In Which We Discuss Hitty: Her First Hundred Years
Written by Rachel Field, illustrated by Dorothy Lathrop

HITTY Her First Hundred Years

Week of August 16, 2010

 

LAST REMARKS:

Chapter 17 ends with Hitty having been purchased at auction in Maine by the Old Gentleman. She has traveled to New York to an Antique Shop on Eighth Street “again”.
(This must be fairly close to her previous home with the Van Rensselaer family on Washington Square. Hitty tells us about Isabella Van Rensselaer leaving her home on New Year’s to visit a friend in the “wilds of Twenty-third Street.” They made it beyond Sixteenth Street before being accosted by thugs. Hitty also mentions the merchants were located on Fourteenth Street.)

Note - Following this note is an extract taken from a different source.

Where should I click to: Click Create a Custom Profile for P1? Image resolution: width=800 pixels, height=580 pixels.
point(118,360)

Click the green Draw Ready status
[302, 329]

Hitty was purchased by the Old Gentleman for Miss Hunter, owner of the antique shop. She was very happy with the purchase. Hitty saw the gentleman many more times. He obviously became very attached to Hitty because on his buying trips, he would always bring back a small gift for her. Sometimes, to play a trick on the Old Gentleman, Miss Hunter would hide Hitty and tell him that she has been sold. She has a high price on Hitty so one has to assume that she really doesn’t want to sell her. Maybe Miss Hunter is in love with the old man and as Hitty is very special to both of them she will never sell Hitty.

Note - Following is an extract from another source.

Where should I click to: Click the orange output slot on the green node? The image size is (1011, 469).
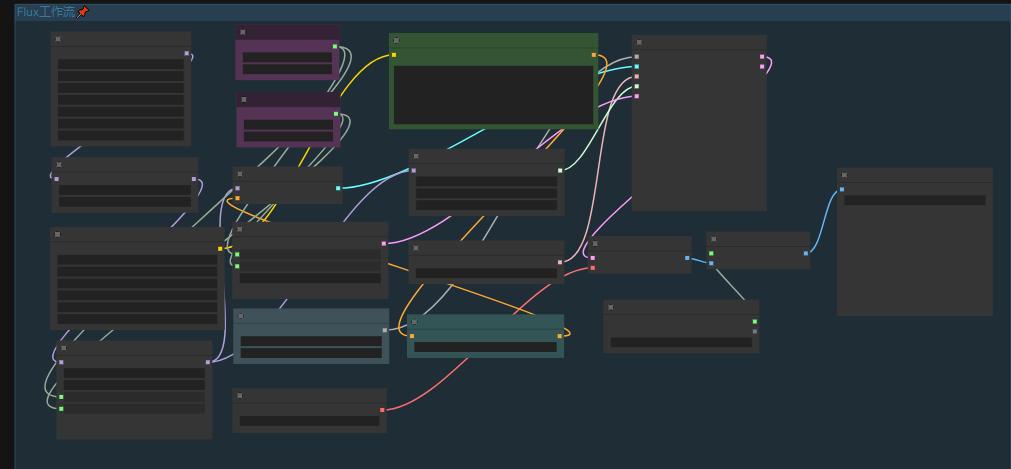(594, 55)
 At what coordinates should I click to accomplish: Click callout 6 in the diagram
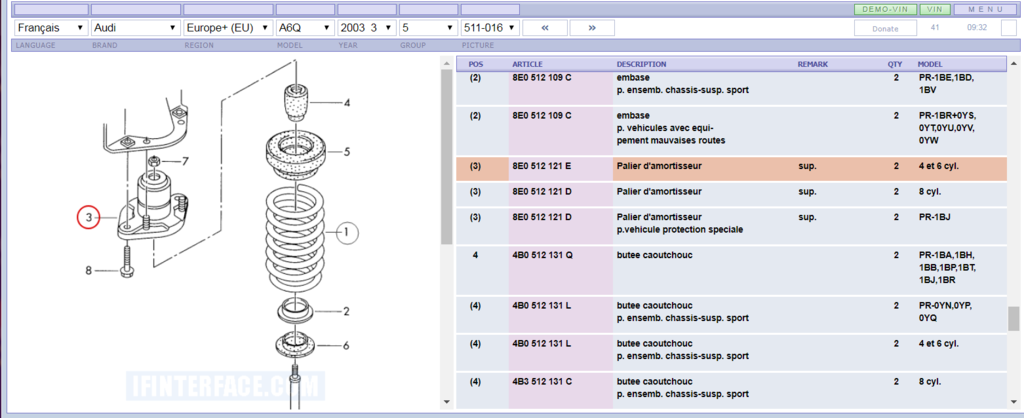coord(346,346)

If Hitty were sold at auction for $51.00, one can only wonder at how much of a price Miss Hunter put on her at the antique shop!  Maybe she truly hoped Hitty would not sell.

Hitty makes many friends of the customers. They all come by to see her. Each customer coming into the shop fills Hitty with interest and suspense for “who knows but this may be the one fated to carry me away to further adventures.” Hitty is apparently ready to move on and discover new things. She is so excited about the noise of an airplane that she falls off her bench to see just what it is. Imagine her surprise.

This story definitely needs to continue on. We can’t leave Hitty in the Antique Shop forever!!

From Hitty Timeline:

We can't know how long Hitty spent in the Antique Shop, nor how long it took her to write her memoirs. But I do believe, from casual remarks dropped about her being over one hundred years old, that it was probably 1929, and that Hitty was probably made anytime in the winters of 1820-1828. This is, of course, merely my opinion.